Ao longo dos últimos quatro meses, partilhei convosco as minhas aventuras, desafios e, sobretudo, o muito que aprendi nesta viagem de bicicleta elétrica pelo continente africano. Cada pedalada desta travessia foi sempre uma experiência única, mas o sonho de levar esta aventura até ao Cairo, no Egipto, infelizmente, não se realizará.

Sonho interrompido : o fim de uma viagem que gostava de ter cumprido como sonhei
DANIEL RODRIGUES

Quando entrei na Tanzânia, também conhecida por país do Mambo pelo uso desta palavra como cumprimento generalizado entre todos, não antevi aquele que seria o mês mais difícil de toda a minha viagem em África.

Apesar das belezas das savanas, nos seus mais diversos tons de verde, e da simpatia e prontidão daquelas gentes, foi um tormento atravessar o país. Os meus pensamentos apontavam constantemente para o futuro quase imediato que seria atravessar o Quénia de seguida, e depois entrar na Etiópia e no Sudão.
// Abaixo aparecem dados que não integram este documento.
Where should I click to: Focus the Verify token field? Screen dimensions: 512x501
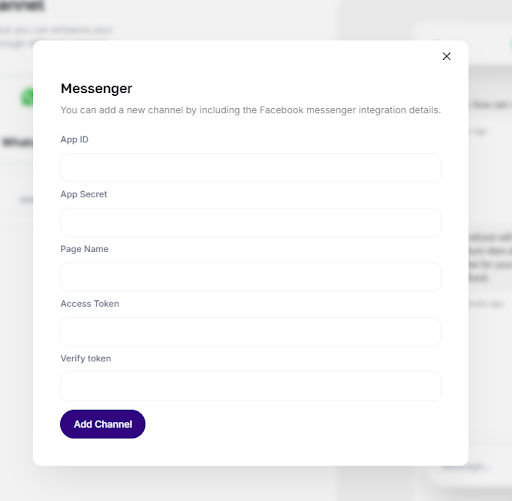[251, 386]
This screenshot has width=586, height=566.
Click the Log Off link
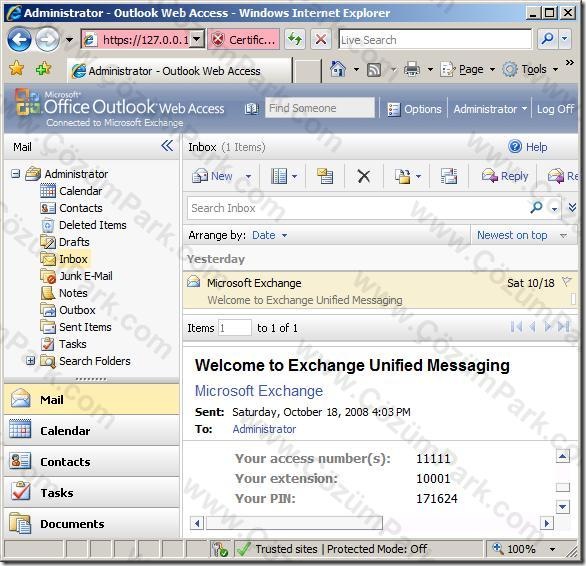point(555,109)

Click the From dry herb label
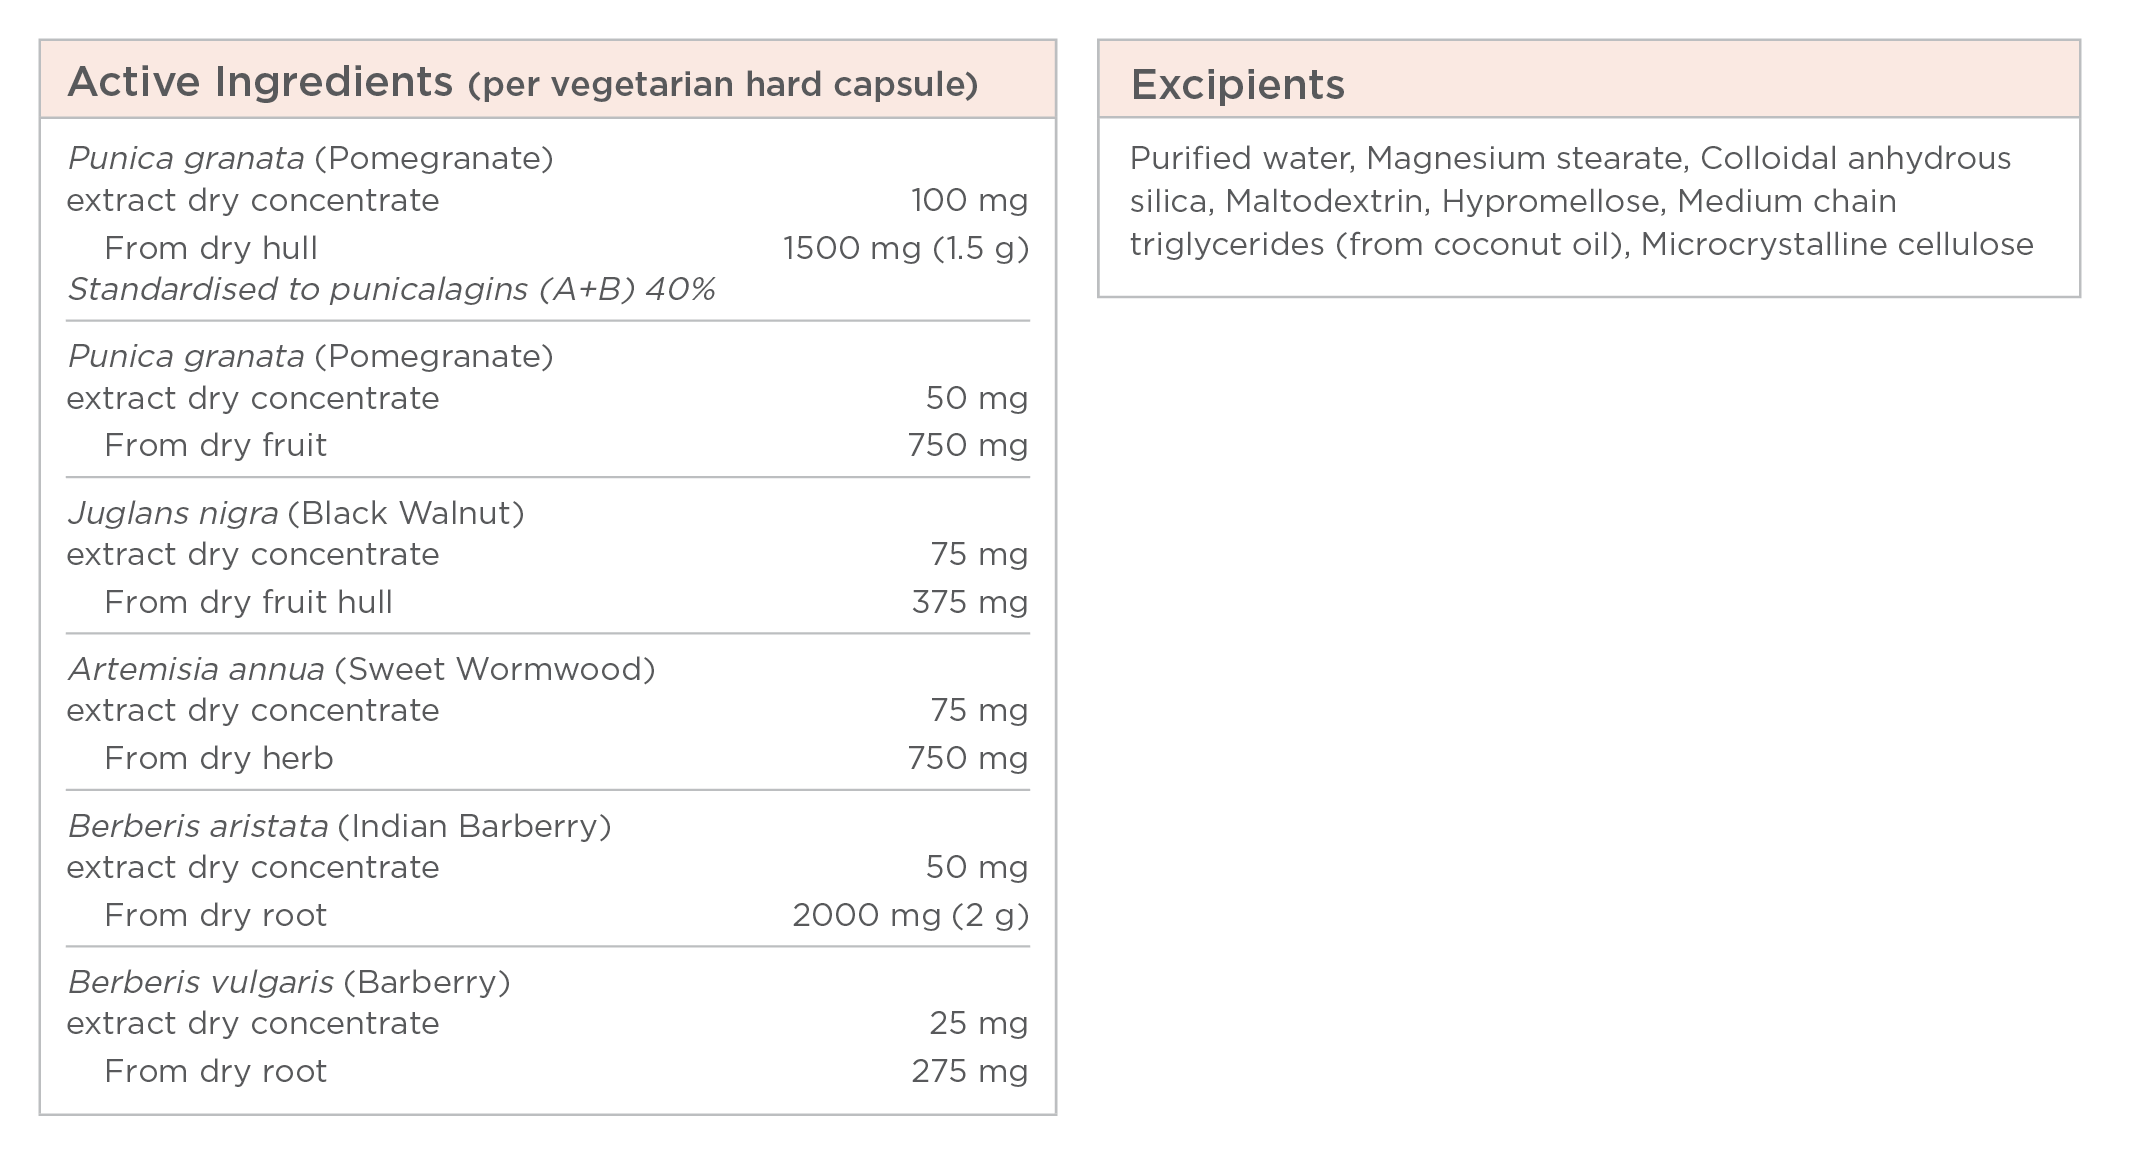pos(218,758)
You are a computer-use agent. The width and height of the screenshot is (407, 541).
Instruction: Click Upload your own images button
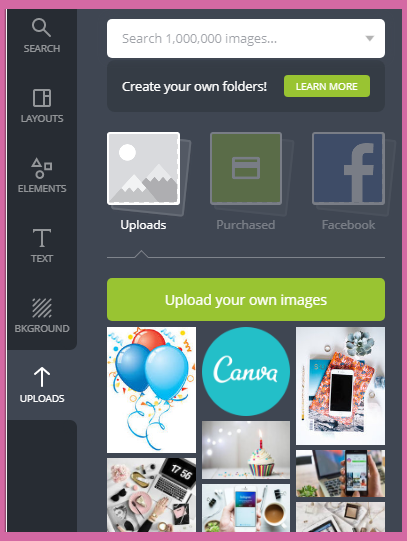(246, 299)
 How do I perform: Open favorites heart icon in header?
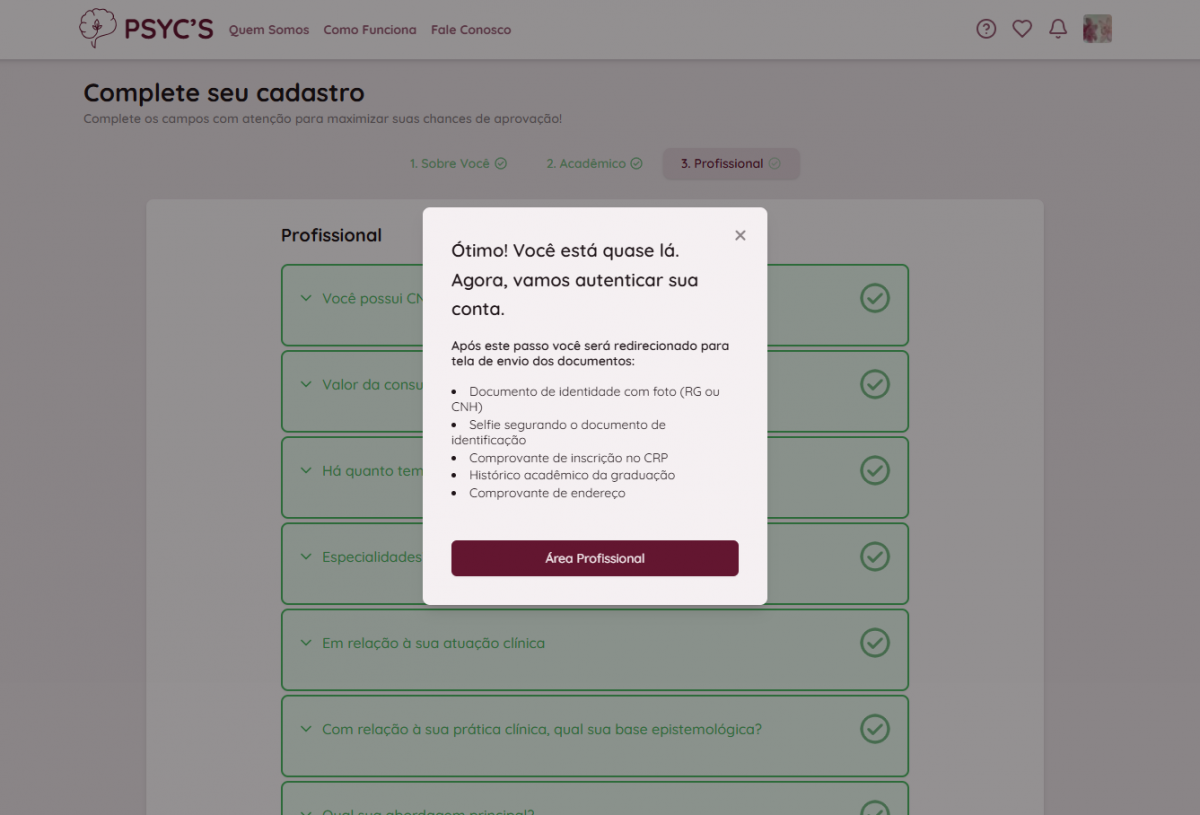pyautogui.click(x=1022, y=29)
Sabia que estes dois países seriam muito difíceis de cruzar e, eventualmente, poderiam colocar um ponto final na minha viagem.

DANIEL RODRIGUES

Ansiedade ofuscou parte da viagem

A busca de soluções para conseguir entrar nestes países ocupou a minha cabeça, de tal forma, que fico agora com a ideia de que atravessei a Tanzânia sem usufruir da paisagem que me foi dada.

Lembro-me apenas da tranquilidade e do cuidado das pessoas, dos tons, os cheiros e as cores, mas muitos dos detalhes ficaram ofuscados pela ansiedade dos meus pensamentos que me causaram um sofrimento por antecipação perfeitamente desnecessário.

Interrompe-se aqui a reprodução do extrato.